*** LISTED ENTRIES ***

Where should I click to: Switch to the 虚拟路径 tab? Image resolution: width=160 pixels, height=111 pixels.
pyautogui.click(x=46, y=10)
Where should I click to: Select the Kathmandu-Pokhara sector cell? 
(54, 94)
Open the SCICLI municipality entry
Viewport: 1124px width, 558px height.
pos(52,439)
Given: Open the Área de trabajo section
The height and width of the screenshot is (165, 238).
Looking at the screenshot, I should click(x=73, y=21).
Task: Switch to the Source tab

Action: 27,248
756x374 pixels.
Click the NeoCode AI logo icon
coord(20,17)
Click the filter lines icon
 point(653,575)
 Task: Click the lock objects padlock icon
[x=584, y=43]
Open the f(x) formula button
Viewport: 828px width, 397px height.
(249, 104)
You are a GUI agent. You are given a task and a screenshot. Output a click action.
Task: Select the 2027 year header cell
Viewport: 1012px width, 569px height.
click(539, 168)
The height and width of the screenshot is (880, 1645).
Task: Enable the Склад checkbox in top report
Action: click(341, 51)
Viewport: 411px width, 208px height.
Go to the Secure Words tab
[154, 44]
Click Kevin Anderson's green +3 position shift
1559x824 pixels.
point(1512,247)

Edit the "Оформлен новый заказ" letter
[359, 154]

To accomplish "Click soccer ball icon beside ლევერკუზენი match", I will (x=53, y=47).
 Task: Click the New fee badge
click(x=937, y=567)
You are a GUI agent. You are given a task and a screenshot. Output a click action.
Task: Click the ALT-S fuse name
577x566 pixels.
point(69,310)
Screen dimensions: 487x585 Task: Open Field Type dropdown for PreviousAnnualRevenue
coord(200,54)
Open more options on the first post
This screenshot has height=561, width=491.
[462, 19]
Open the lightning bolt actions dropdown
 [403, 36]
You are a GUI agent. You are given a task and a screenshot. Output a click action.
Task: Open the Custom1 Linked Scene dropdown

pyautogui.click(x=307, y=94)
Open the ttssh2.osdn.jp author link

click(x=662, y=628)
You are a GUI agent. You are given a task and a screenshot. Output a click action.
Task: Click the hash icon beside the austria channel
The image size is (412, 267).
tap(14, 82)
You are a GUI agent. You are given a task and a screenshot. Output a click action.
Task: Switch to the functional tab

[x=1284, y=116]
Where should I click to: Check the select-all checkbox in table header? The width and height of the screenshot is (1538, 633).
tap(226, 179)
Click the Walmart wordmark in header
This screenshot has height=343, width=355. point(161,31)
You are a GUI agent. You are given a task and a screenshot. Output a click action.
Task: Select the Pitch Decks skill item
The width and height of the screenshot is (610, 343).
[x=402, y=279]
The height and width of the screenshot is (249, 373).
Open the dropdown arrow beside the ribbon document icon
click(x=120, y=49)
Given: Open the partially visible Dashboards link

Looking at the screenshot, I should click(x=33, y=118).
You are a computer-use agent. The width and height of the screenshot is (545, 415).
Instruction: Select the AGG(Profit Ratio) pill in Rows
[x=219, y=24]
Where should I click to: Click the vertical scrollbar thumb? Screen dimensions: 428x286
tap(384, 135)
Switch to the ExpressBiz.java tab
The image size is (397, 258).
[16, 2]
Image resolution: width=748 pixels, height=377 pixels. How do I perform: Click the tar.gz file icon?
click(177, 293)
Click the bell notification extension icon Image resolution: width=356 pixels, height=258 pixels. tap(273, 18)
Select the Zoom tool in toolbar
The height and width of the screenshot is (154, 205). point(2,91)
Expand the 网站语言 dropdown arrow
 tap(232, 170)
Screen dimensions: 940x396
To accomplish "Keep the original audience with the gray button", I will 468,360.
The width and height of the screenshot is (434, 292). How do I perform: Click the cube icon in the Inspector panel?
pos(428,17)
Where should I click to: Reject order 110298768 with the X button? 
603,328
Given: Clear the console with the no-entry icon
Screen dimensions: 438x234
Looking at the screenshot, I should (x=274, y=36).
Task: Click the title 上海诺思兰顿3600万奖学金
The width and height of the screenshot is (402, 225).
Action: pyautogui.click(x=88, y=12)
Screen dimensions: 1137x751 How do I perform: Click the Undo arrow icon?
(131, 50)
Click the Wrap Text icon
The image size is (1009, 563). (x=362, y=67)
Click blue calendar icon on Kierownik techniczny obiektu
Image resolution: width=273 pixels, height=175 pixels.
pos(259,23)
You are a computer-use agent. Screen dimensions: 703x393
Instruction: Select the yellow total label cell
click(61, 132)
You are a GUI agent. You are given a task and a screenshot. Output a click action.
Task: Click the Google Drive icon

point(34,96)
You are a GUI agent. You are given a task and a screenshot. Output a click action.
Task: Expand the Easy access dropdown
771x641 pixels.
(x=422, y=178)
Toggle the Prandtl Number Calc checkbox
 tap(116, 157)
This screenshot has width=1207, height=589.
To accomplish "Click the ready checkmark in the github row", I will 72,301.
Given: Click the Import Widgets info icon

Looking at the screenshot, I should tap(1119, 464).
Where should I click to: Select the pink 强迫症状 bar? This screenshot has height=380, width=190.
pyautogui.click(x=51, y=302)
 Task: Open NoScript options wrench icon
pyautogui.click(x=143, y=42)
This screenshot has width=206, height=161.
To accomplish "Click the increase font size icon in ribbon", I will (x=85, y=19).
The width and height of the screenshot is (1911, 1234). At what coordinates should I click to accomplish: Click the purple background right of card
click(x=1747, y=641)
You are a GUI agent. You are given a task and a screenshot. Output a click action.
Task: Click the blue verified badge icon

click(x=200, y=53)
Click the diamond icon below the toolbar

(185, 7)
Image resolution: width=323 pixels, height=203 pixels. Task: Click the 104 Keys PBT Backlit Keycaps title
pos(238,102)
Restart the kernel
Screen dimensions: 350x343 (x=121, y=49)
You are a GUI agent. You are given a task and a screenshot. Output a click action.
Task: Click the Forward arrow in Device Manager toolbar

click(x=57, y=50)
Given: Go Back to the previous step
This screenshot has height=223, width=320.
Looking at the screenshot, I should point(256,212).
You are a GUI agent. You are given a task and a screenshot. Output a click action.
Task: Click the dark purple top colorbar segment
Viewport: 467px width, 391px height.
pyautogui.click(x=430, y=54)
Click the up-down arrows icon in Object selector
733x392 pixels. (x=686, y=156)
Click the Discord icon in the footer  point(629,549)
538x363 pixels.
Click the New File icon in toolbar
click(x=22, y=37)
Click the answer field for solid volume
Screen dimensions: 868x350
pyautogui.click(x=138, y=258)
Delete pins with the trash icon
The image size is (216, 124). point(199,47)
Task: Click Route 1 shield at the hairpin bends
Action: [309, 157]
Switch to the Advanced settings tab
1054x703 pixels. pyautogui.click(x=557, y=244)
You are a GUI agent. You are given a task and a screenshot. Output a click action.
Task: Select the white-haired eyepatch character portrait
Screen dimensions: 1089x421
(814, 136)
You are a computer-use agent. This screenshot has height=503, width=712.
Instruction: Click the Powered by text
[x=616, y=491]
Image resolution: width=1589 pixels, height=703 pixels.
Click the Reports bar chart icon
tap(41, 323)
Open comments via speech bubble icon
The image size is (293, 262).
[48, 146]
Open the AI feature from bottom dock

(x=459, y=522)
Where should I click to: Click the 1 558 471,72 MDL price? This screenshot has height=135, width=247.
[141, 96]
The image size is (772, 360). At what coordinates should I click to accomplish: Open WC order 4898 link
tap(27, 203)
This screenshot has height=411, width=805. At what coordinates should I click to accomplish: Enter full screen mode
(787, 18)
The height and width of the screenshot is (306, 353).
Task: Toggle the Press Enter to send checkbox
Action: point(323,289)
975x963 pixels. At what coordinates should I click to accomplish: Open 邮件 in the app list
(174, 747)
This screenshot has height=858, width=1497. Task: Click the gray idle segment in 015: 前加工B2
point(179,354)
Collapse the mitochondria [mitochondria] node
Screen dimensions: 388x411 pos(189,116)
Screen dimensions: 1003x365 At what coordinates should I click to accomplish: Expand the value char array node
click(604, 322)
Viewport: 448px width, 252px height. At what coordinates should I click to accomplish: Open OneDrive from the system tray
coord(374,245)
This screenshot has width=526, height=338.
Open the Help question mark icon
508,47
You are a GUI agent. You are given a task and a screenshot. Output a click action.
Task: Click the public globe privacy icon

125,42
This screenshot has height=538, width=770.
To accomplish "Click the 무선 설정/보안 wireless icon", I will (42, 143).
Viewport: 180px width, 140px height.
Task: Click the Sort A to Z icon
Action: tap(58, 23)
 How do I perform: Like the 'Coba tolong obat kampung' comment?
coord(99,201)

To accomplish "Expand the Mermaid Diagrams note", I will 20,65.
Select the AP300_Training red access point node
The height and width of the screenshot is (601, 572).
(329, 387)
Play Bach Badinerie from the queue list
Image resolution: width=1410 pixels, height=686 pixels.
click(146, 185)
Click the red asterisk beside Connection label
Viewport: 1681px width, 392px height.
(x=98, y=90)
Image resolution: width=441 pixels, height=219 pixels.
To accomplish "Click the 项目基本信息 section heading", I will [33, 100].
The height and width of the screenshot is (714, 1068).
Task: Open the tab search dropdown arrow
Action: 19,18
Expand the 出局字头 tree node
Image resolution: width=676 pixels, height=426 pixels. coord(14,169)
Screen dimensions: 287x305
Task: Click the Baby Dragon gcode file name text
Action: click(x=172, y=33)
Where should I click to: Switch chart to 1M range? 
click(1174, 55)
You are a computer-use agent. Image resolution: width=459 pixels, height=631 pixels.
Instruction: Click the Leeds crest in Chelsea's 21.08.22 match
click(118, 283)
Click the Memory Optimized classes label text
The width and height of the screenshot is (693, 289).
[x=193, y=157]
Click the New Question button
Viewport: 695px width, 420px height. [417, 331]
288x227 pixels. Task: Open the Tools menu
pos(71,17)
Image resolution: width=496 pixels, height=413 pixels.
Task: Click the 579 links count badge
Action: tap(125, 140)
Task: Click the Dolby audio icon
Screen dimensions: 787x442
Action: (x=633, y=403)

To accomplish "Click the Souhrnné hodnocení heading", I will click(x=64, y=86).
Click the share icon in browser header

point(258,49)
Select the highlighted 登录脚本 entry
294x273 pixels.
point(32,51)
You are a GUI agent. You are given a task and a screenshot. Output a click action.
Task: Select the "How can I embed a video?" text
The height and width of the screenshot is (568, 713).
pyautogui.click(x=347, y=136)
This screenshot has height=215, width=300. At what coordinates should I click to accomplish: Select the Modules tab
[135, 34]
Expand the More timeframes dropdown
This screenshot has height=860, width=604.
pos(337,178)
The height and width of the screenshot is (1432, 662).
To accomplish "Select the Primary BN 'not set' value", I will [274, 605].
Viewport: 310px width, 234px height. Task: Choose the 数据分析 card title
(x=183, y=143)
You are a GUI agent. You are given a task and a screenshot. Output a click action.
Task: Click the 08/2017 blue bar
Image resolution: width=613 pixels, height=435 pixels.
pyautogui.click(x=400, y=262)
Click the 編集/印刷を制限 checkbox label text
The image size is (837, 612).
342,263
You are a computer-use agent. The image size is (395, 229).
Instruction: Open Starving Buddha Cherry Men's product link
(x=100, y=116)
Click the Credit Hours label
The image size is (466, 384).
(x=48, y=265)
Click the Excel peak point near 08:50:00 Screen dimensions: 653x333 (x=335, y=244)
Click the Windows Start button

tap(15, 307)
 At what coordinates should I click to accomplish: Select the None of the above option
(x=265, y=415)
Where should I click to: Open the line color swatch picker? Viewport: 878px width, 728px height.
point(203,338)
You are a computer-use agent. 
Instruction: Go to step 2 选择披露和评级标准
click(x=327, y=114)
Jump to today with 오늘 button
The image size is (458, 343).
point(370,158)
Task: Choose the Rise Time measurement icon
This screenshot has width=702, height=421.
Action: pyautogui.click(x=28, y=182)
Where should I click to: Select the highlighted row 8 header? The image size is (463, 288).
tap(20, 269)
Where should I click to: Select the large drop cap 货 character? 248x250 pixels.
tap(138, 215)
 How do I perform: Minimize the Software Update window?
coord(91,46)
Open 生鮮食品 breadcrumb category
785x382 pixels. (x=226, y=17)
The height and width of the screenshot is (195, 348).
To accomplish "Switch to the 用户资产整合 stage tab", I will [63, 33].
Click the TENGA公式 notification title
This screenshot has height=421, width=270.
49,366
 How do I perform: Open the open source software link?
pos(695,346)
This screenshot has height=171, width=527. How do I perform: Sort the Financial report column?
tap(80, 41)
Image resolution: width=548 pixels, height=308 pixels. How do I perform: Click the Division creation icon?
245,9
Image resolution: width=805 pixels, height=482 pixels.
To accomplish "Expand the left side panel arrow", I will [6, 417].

*** End of LISTED ENTRIES ***

TASK DETAILS
Your task is to set down again, exactly, every line from the beginning of the listing through the line with "Given: Open the Área de trabajo section".

ANSWER SECTION
Where should I click to: Switch to the 虚拟路径 tab? Image resolution: width=160 pixels, height=111 pixels.
pyautogui.click(x=46, y=10)
Where should I click to: Select the Kathmandu-Pokhara sector cell? 
(54, 94)
Open the SCICLI municipality entry
Viewport: 1124px width, 558px height.
pos(52,439)
Given: Open the Área de trabajo section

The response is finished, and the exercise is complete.